> **PAGE EXCERPT**
--------------------------------------------------

A concreter accused of raping a woman on a dirt track in Canberra's north has been found guilty and locked up.
Salvatore David Incandela, 41, bowed his head and began breathing heavily in the ACT Supreme Court on Tuesday after a jury forewoman declared him guilty of sexual intercourse without consent.
The jury of 10 men and two women had deliberated for about one-and-a-half days, having retired last Friday.
When Incandela's trial began on Monday last week, Crown prosecutor Trent Hickey alleged the concreter had raped the victim in Spence in November 2020.
He said the victim had, earlier on the day in question, been at the Calwell house of a man she had met through the Zoosk online dating website.
The date did not go well and one of this man's friends, Incandela, said he would drive the woman to her place in suburban Belconnen because he was going that way.
En route, Mr Hickey said, Incandela stopped his car on the dirt track in Spence and committed the offence.
The prosecutor told the jury the rape had injured the victim, leaving her with a laceration and bruising.
Later in the trial, the woman's daughter gave evidence that the victim had "looked completely out of it" after Incandela dropped her off at their home.
Incandela was arrested about three weeks after the incident and told police several lies during an interview.

--------------------------------------------------

> **SOURCE INFORMATION**

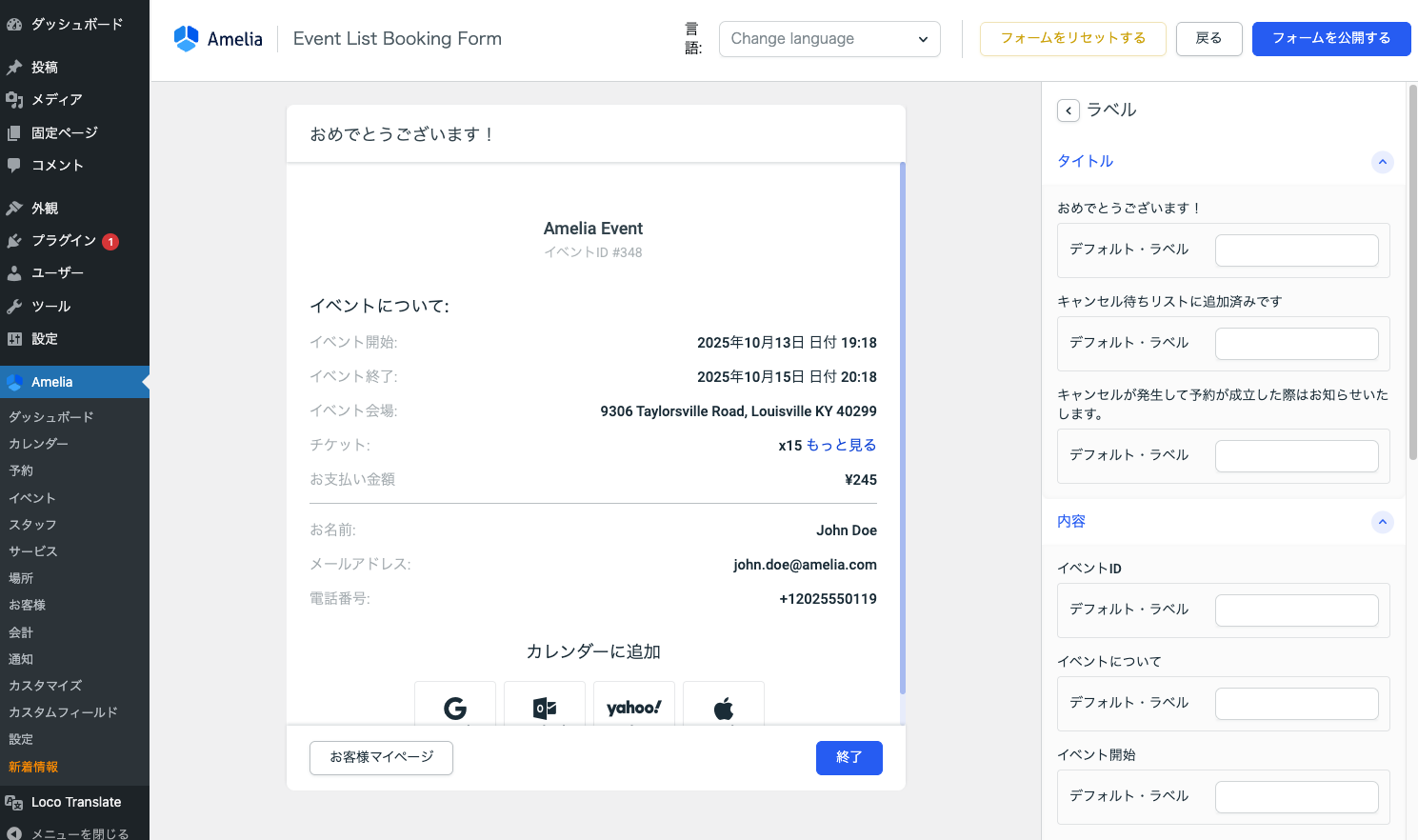The height and width of the screenshot is (840, 1418).
Task: Collapse the タイトル section
Action: point(1382,162)
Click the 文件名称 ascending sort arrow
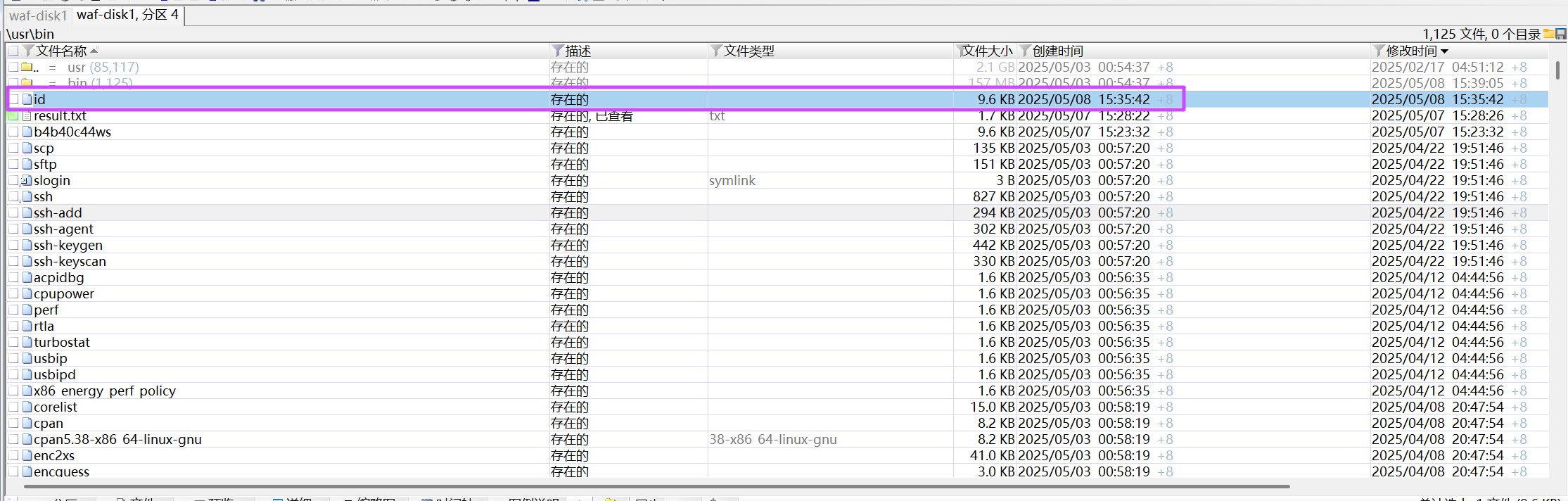The height and width of the screenshot is (501, 1568). click(94, 51)
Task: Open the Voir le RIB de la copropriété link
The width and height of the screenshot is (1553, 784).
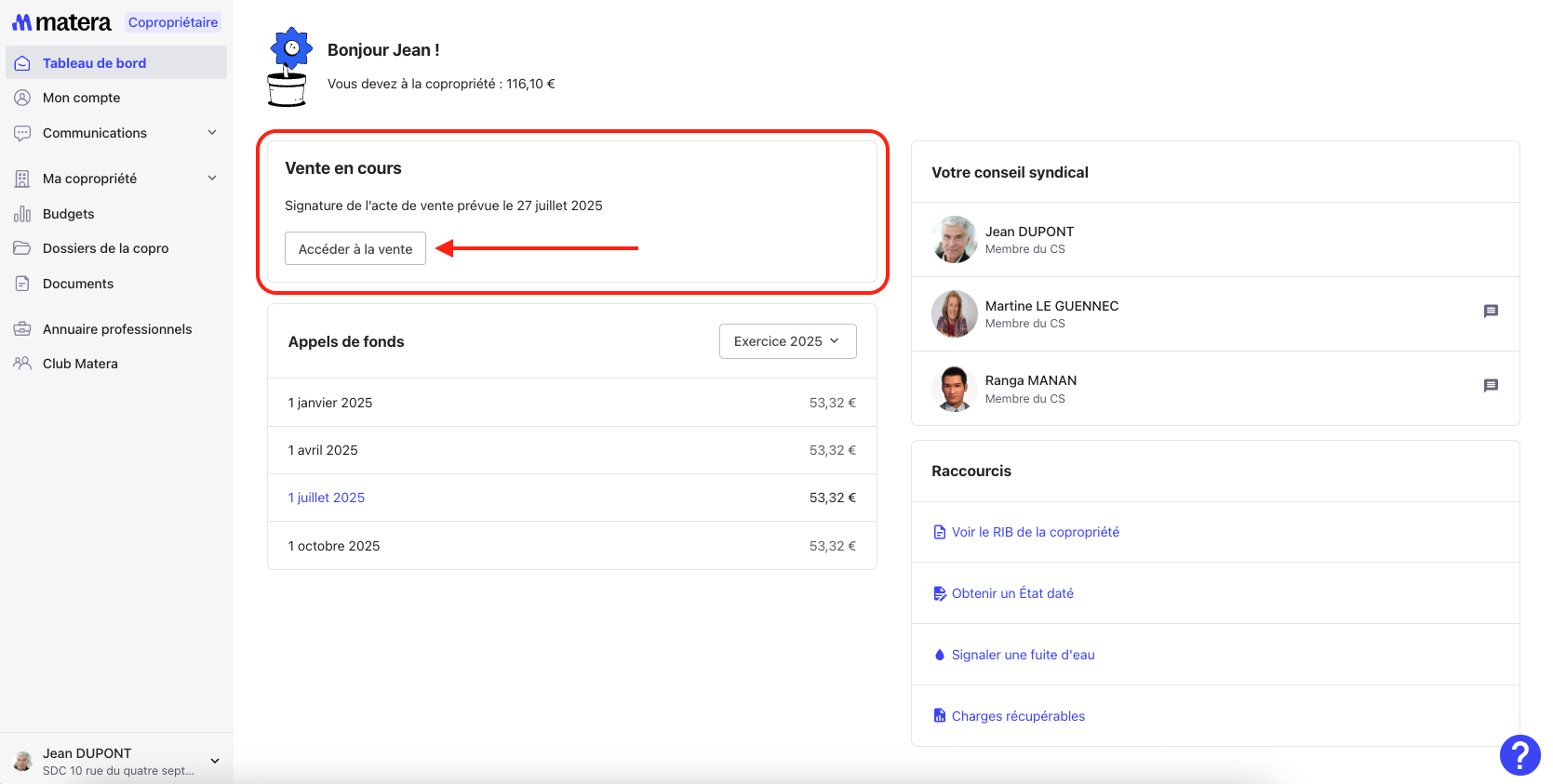Action: coord(1035,532)
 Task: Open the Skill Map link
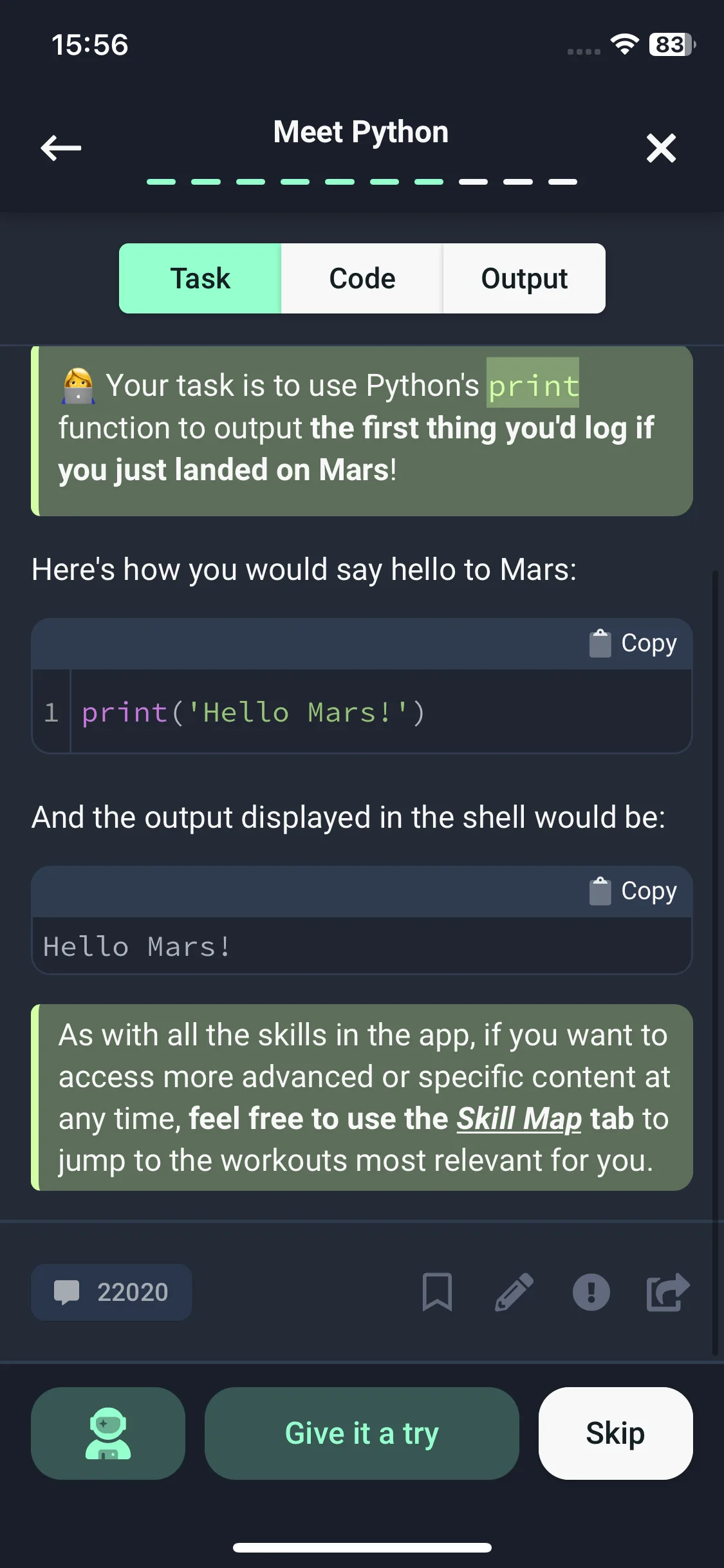(x=519, y=1119)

--------------------------------------------------

> **WHAT TO DO**
In the news report on the Canberra rape trial, how long did the jury deliberate?

> **RESPONSE FOR THIS EXERCISE**
About one-and-a-half days.